◆ **Aim of the task**:
Scan the records below for the line with "[Öffne die Instagram-Seite" and the line with "Yes (53, 2540)", and retype that range exactly, both ends included, pictures excepted.

◆ **Data extracts**:

####################

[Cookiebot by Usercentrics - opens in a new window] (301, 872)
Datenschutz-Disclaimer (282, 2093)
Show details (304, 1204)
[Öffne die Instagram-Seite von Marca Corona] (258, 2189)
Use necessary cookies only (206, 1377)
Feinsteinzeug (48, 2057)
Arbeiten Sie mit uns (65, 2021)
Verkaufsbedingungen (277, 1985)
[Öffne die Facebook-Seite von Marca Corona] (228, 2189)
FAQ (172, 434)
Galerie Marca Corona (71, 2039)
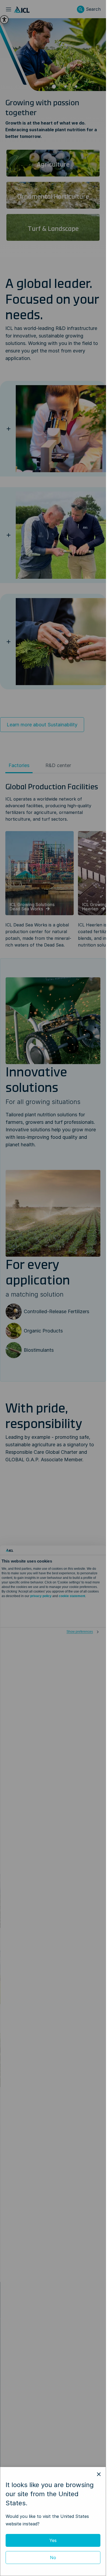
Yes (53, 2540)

####################

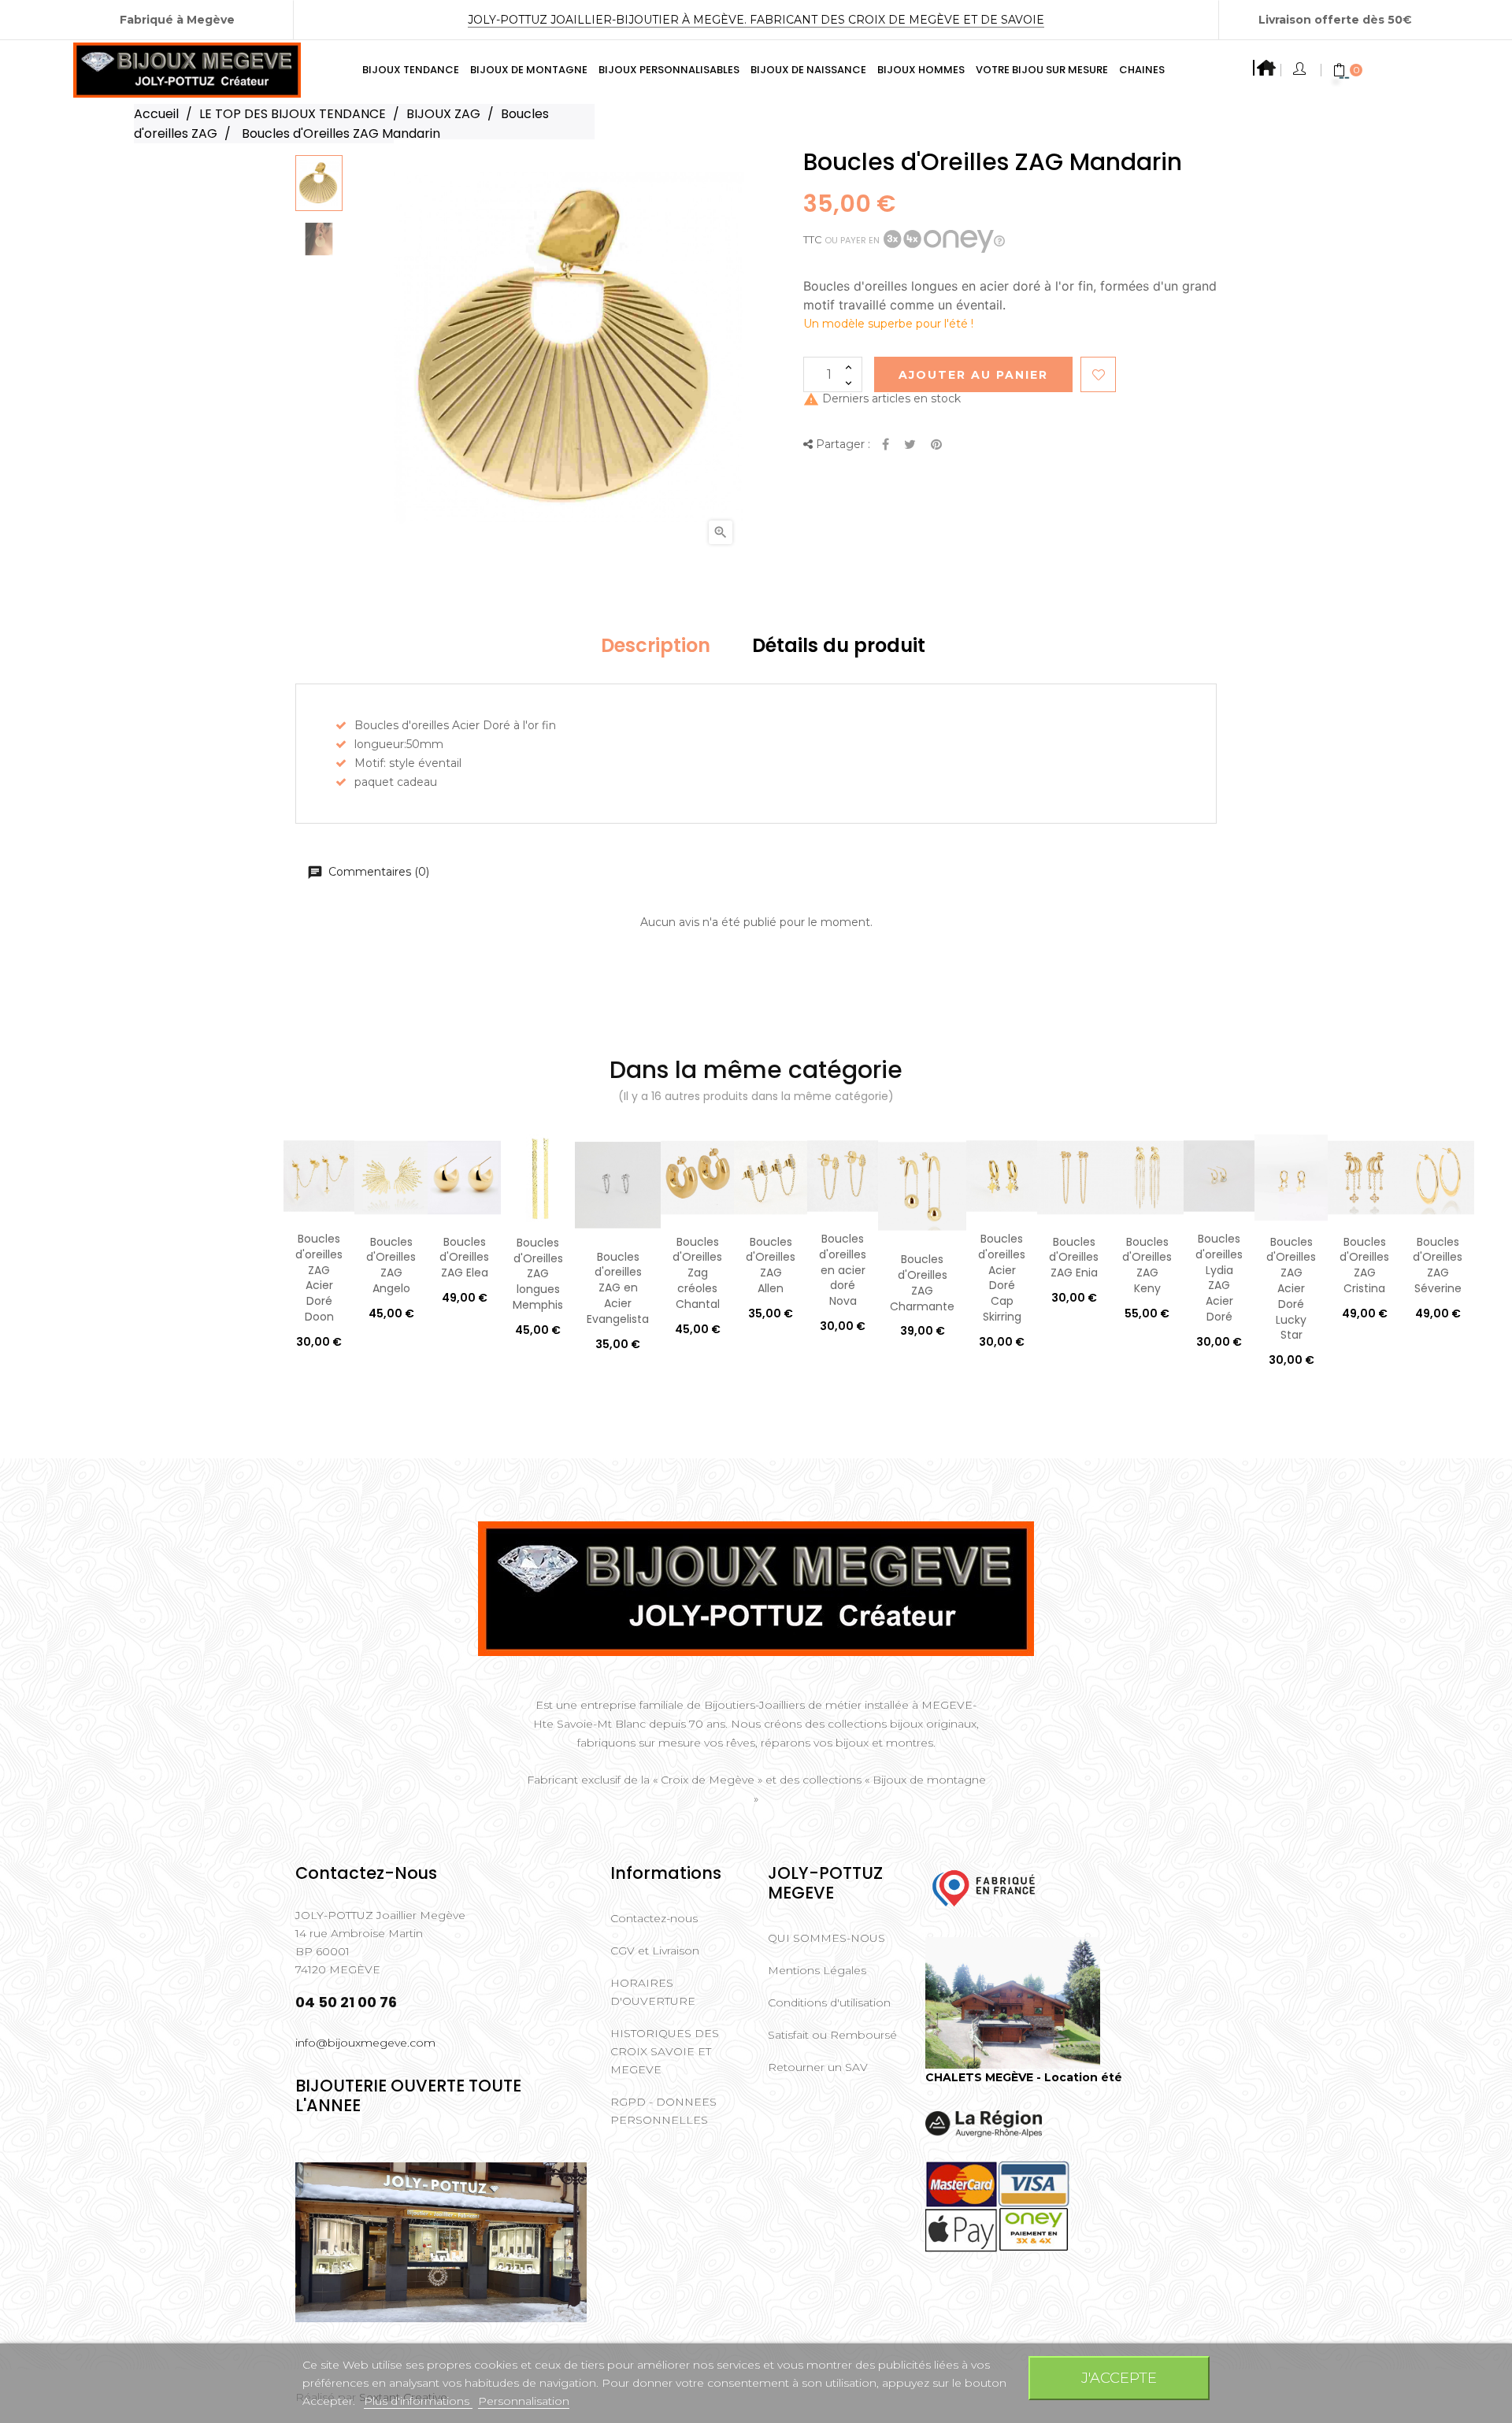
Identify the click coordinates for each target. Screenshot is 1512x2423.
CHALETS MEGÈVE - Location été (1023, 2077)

####################

◆ **Written reply**:
[Öffne die Instagram-Seite von Marca Corona] (258, 2189)
Use necessary cookies only (206, 1377)
Feinsteinzeug (48, 2057)
Arbeiten Sie mit uns (65, 2021)
Verkaufsbedingungen (277, 1985)
[Öffne die Facebook-Seite von Marca Corona] (228, 2189)
FAQ (172, 434)
Galerie Marca Corona (71, 2039)
Yes (53, 2540)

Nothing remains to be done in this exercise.